A ideia de "salvação",teria que ser retirada do contexto meramente religioso,pois não seria coerente,face à natureza inóspita do mundo actual,oferecê-la simplesmente assim,aos indivíduos.É necessário que o ser humano volte a tomar consciência não só das sus fragilidades,como também das suas motivações e reais capacidades.Marx aparece profetizando um modelo idealista,sem dúvida,onde,à semelhança dos humanistas renascentistas,quer que se tome o Homem como "medida de todas as coisas",estilo "alfa" e "ómega" social;agora,o que se passa,é que,sendo o Homem,também,"Homo Oeconomicus",com tudo o que isso implica no processo social e de propriedade,levará a um inevitável confronto geral,no tocante às questões de posse e propriedade.
Penso que o edifício que começou a ser construído por Descartes,na sua estrutura básica,explicaria muitos dos fenómenos e acharia para eles uma solução,ou uma tentativa de solução racional e equilibrada.Nem era preciso ir buscar Husserl,com o seu esquema fenomenológico,de apreensão da realidade circundante.O caminho não seria por aí.Mas isto sou eu a falar!Quem sou eu?

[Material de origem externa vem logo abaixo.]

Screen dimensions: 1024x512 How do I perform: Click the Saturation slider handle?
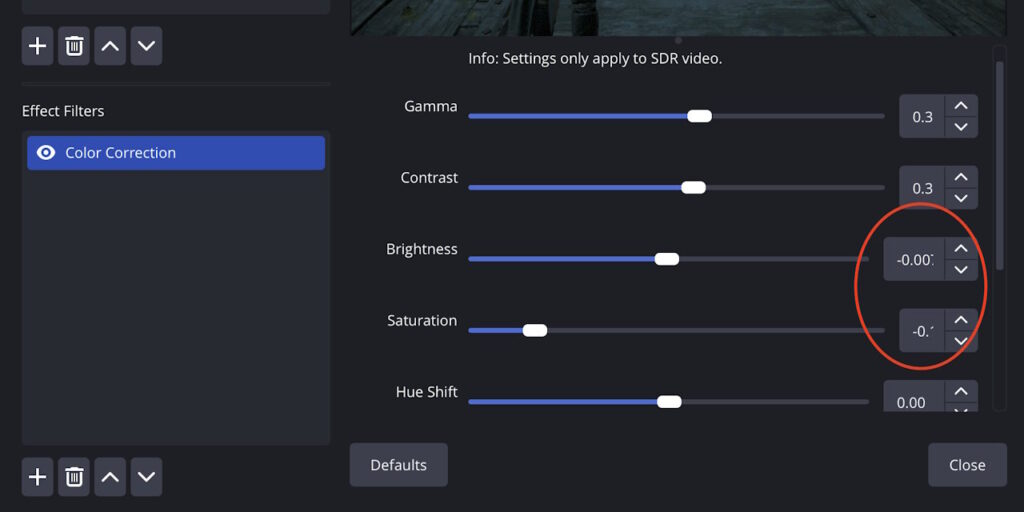tap(535, 330)
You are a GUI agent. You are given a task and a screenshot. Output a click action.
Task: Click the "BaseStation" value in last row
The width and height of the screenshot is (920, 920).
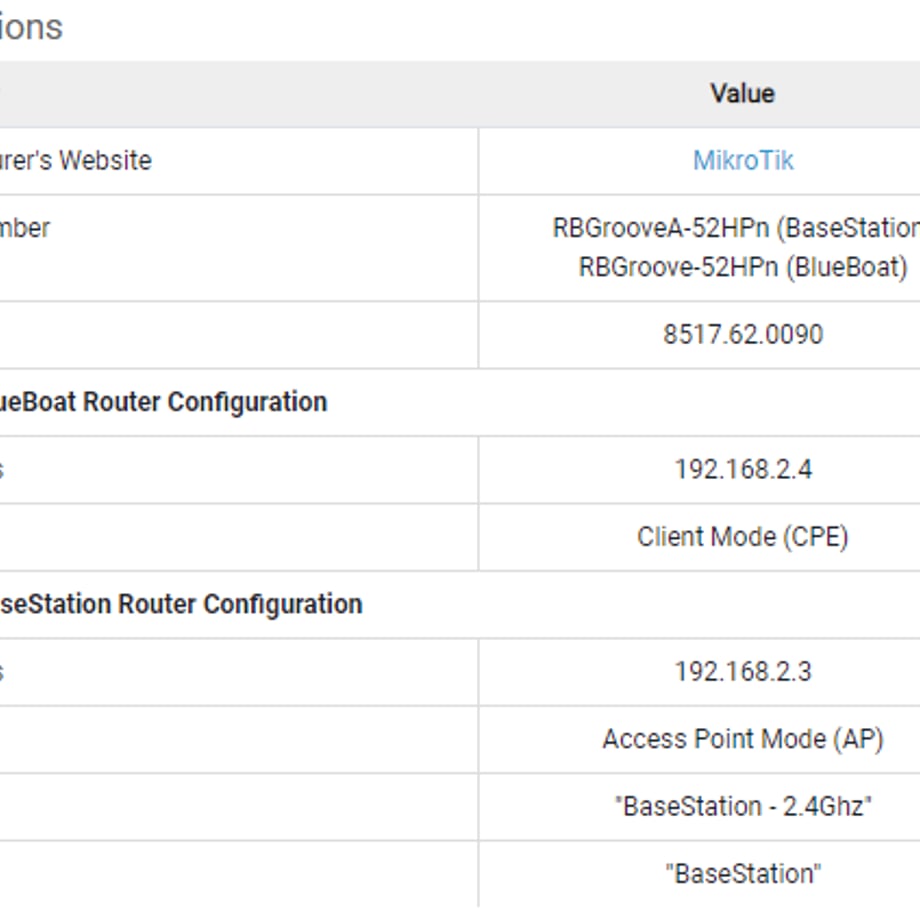[x=743, y=874]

Cumprimentos aí para a Invicta,e já agora,"break a leg",para o FCP!...
Vivo em Lisboa há uns anitos,mas sou leiriense.Tive que trocar,por motivos académicos,a minha "small town"(já não é tanto...)pela metrópole,e ainda por cima tenho uma filha alfacinha de gema!

Até logo.

J Francisco Saraiva de Sousa disse...

Olá Treasureseeker

Precisamos ter esperança e, dado o egoísmo predominante, não podemos esperar pelos outros para agir e pensar de modo diferente. A Internet possibilita-nos criar uma onda de mudança e agregar a oposição responsável ao esquema estabelecido. Quem sabe se não iremos conseguir introduzir a mudança a partir de fora, extraterritorialmente? As nossas universidades são decadentes e idosas: gente cinzenta que ocupa o lugar por ocupar! Criticar sem tréguas: eis a nossa tarefa!

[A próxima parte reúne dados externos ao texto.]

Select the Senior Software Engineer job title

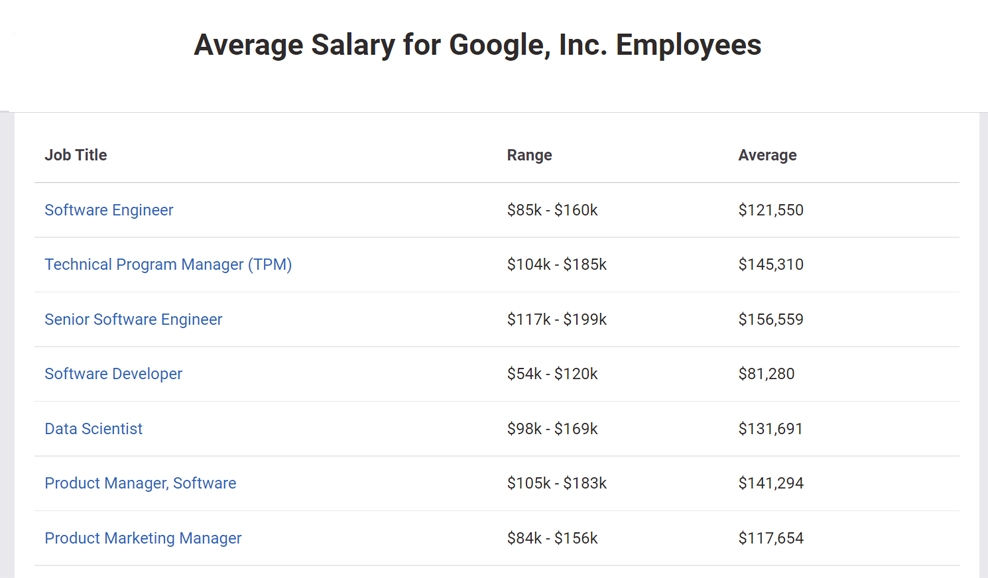point(133,319)
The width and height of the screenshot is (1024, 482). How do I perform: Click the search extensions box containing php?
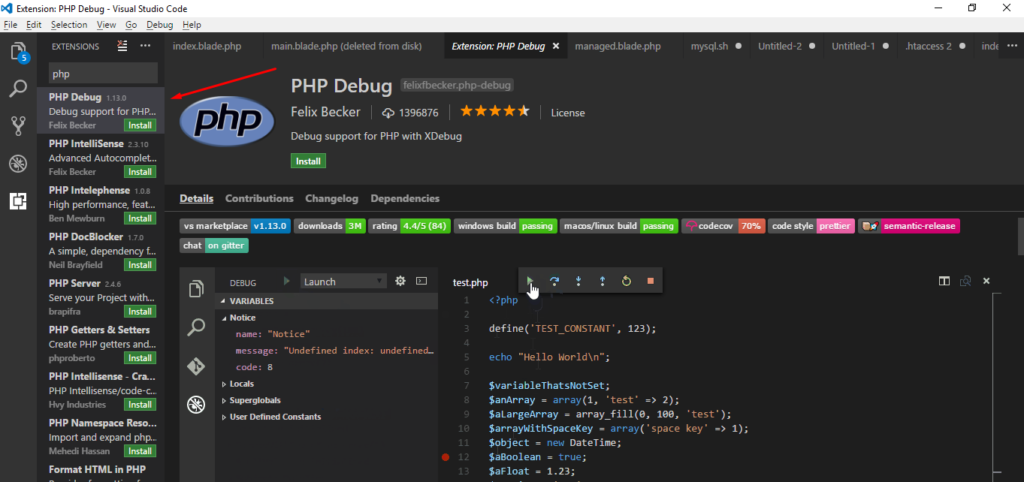pyautogui.click(x=103, y=74)
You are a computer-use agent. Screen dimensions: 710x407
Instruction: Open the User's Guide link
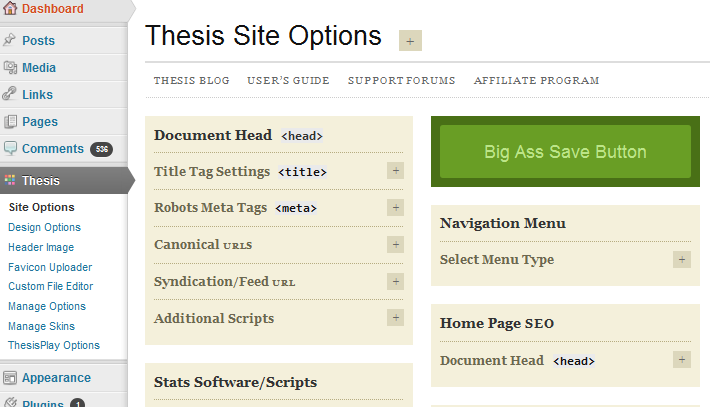[x=288, y=80]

A Escola de Frankfurt tentou recuperar o conceito de salvação, em novos moldes. A vida precisa de algum encanto... E a ciência não pode decretar a morte dessa dimensão, porque ela não nos ajuda a resolver essas questões últimas, além de não ter "provas". Começo a ser mais receptivo ao regresso da metafísica, num quadro empírico, sem mistificações!

J Francisco Saraiva de Sousa disse...

Quanto ao FCPorto, obrigado! Devemos, podemos e vamos vencer o Mnchester: esse é o meu desejo! O nosso desejo! E o desejo do belo povo de Timor que é portista! Saudações para Timor! :)

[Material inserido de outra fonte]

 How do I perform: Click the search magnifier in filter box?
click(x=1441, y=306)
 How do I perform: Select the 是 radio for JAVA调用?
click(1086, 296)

J Francisco Saraiva de Sousa disse...

Bem, afinal perdemos e o Manchester venceu! Paciência!

Fräulein Else disse...

Sim, paciência! Uma boa notícia invés: fim do sigilo bancário!

J Francisco Saraiva de Sousa disse...

Oi Else

Bem, se for para combater a corrupção, aceita-se o fim do sigilo bancário, embora não deva ser público.

Bem, este post está concluído e as suas lacunas serão corrigidas no próximo post.